En outre, nous avons l’intention de créer un fonds dont les intérêts annuels seront consacrés au financement du budget opérationnel courant du Diocèse mais aussi pour les projets d’avenir. Placé sous le contrôle du Primat, ce fonds sera ouvert à tous les donateurs, tandis que le Conseil diocésain aura, selon les statuts du fonds, le droit d’une voix.
De l’autre côté, il faut souligner que les paroisses font face à de grands défis et ne peuvent nous venir en aide financièrement.
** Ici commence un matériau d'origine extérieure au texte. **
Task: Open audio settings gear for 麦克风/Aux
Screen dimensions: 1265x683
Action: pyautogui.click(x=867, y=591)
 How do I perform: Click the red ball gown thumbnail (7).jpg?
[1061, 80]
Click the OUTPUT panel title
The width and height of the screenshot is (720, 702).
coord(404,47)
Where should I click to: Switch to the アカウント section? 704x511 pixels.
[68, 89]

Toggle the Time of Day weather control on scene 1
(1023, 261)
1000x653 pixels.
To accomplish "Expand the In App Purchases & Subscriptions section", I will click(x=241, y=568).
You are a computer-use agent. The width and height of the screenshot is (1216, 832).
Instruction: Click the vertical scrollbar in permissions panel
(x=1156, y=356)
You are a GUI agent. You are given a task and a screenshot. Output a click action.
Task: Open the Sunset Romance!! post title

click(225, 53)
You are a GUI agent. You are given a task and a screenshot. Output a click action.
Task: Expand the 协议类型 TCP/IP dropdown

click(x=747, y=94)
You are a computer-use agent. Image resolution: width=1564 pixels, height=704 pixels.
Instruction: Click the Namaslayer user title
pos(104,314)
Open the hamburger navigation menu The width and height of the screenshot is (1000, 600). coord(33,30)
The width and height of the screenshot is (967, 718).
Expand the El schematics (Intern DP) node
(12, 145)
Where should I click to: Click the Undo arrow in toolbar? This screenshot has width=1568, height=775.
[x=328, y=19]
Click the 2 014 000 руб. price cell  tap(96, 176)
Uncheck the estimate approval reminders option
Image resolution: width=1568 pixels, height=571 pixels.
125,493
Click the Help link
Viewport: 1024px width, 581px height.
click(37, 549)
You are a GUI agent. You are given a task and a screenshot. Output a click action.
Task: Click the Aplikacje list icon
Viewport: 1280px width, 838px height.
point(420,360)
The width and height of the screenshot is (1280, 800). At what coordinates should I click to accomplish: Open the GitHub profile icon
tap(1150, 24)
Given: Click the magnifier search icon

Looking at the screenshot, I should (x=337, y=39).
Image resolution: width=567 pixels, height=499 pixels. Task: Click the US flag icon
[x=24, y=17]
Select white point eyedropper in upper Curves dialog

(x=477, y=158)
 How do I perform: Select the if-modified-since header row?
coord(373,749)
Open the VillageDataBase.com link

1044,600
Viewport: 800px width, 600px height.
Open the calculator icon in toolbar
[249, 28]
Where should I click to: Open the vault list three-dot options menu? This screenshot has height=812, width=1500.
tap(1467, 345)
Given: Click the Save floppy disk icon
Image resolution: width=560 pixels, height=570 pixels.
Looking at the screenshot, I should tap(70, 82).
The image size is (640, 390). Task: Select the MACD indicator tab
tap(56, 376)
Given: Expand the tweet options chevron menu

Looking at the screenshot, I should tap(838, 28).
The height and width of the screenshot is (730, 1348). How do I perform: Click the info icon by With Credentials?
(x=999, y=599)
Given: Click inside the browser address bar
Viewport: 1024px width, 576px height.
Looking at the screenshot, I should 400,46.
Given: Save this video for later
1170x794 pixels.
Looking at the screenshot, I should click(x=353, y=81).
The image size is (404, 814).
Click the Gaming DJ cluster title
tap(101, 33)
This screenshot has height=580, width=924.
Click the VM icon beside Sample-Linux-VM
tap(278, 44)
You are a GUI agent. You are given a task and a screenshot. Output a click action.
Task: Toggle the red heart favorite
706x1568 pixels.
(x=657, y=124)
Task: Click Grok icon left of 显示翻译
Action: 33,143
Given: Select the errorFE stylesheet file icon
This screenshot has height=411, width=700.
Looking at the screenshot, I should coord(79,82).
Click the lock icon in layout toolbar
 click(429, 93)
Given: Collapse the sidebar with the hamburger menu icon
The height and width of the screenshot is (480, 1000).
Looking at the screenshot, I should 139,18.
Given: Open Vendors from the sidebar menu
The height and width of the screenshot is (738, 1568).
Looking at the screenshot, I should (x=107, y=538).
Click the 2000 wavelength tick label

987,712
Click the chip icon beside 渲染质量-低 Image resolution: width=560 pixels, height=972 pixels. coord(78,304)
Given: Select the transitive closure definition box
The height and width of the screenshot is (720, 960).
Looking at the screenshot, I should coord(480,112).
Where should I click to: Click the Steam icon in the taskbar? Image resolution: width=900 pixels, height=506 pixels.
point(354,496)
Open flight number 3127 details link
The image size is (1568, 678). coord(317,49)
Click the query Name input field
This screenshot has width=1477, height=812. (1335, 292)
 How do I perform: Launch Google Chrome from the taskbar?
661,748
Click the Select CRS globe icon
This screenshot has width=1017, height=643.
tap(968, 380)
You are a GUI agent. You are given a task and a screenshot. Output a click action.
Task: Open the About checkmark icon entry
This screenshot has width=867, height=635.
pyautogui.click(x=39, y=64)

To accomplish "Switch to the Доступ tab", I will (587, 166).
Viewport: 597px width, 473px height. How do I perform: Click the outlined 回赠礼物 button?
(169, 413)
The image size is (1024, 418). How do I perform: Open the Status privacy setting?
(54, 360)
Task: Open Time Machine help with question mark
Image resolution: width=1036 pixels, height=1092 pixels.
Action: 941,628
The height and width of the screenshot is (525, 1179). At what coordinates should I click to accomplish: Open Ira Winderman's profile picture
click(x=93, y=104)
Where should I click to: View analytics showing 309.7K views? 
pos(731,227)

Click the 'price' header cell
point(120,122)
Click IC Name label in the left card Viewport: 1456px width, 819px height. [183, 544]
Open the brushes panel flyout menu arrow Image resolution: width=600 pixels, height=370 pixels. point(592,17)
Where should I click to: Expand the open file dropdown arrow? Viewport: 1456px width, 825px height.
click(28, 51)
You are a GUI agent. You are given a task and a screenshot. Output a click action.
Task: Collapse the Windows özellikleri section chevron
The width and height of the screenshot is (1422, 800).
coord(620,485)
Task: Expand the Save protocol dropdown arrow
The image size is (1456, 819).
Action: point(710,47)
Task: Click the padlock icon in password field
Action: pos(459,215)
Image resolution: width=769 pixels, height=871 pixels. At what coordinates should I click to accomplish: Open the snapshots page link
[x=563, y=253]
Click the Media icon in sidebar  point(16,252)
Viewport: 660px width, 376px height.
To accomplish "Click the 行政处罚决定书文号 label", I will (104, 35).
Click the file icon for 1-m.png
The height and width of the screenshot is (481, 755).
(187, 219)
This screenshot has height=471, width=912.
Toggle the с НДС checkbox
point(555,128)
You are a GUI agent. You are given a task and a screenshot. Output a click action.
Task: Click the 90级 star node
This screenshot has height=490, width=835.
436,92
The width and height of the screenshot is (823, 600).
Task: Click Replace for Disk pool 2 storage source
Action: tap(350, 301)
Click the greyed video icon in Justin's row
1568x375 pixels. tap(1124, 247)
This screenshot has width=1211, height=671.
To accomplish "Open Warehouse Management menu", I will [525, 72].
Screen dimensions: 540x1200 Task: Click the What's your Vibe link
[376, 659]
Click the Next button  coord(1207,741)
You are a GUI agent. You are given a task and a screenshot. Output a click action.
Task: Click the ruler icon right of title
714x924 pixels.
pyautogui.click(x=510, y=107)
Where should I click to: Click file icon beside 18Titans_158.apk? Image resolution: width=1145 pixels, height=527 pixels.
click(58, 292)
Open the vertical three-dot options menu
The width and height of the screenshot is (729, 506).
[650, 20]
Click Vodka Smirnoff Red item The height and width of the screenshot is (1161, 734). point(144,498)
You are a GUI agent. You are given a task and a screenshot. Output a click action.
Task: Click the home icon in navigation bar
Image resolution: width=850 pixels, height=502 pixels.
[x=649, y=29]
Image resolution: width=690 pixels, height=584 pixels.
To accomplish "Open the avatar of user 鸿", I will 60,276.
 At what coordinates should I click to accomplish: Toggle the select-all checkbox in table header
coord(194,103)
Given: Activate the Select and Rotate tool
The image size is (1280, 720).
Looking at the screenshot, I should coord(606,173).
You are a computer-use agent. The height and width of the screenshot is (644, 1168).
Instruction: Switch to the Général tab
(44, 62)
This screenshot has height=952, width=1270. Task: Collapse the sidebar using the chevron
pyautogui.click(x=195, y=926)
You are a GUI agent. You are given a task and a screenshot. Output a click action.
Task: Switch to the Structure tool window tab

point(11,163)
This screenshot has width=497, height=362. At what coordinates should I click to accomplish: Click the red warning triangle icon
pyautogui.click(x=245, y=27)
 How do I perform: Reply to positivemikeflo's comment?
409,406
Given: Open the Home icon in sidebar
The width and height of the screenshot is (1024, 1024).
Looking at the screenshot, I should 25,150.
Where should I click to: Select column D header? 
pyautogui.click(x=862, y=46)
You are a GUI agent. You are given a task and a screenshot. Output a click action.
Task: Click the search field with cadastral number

Troisièmement, il y a le manque de ressources humaines et de prêtres. De plus, si un prêtre de  paroisse n’est pas francophone, comme c’est aussi mon cas, sa mission se limite à la communauté arménophone, et ceci pose des problèmes en sachant que presque la moitié des membres de notre communauté est francophone. Il faut également penser à préparer ces curés, sans oublier le fait que les frais annuels pour le séjour et la subsistance  d’un ecclésiastique est de l’ordre de 50.000 €. Je considère essentiel de souligner qu’il ne suffit pas de construire un édifice pour avoir une église ou un Diocèse …
Nous avons aujourd’hui un seul prêtre marié en service dans la prélature et qui assure, entre autres, le poste du grand sacristain de la Cathédrale.